Caution

You're reading an old version of this documentation. If you want up-to-date information, please have a look at 0.9.1.

librosa.decompose.hpss¶

librosa.decompose.hpss(S, kernel_size=31, power=2.0, mask=False, margin=1.0)[source]¶

Median-filtering harmonic percussive source separation (HPSS).

If margin = 1.0, decomposes an input spectrogram S = H + P where H contains the harmonic components, and P contains the percussive components.

If margin > 1.0, decomposes an input spectrogram S = H + P + R where R contains residual components not included in H or P.

This implementation is based upon the algorithm described by [1] and [2].
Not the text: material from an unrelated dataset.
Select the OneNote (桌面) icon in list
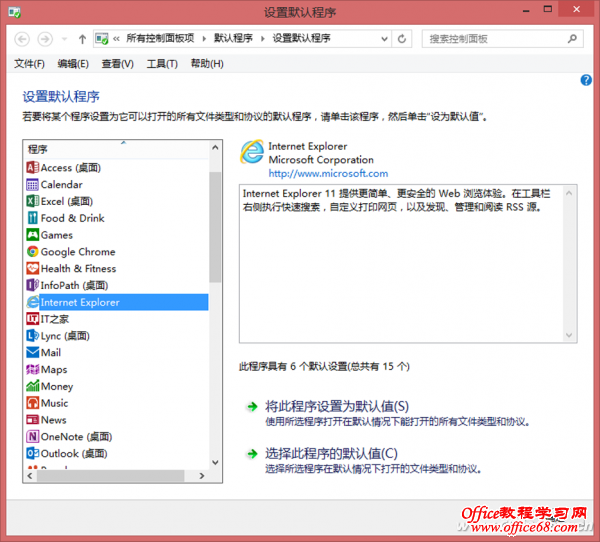Screen dimensions: 600x542 click(33, 437)
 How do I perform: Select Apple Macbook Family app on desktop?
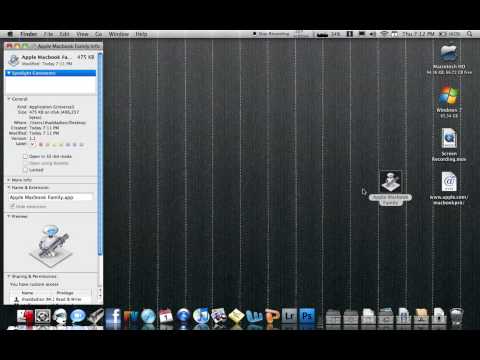390,182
1: Fitzgerald, Derry. “Harmonic/percussive separation using median filtering.” 13th International Conference on Digital Audio Effects (DAFX10), Graz, Austria, 2010.
2(1,2): Driedger, Müller, Disch. “Extending harmonic-percussive separation of audio.” 15th International Society for Music Information Retrieval Conference (ISMIR 2014), Taipei, Taiwan, 2014.

Parameters

Snp.ndarray [shape=(d, n)]

input spectrogram. May be real (magnitude) or complex.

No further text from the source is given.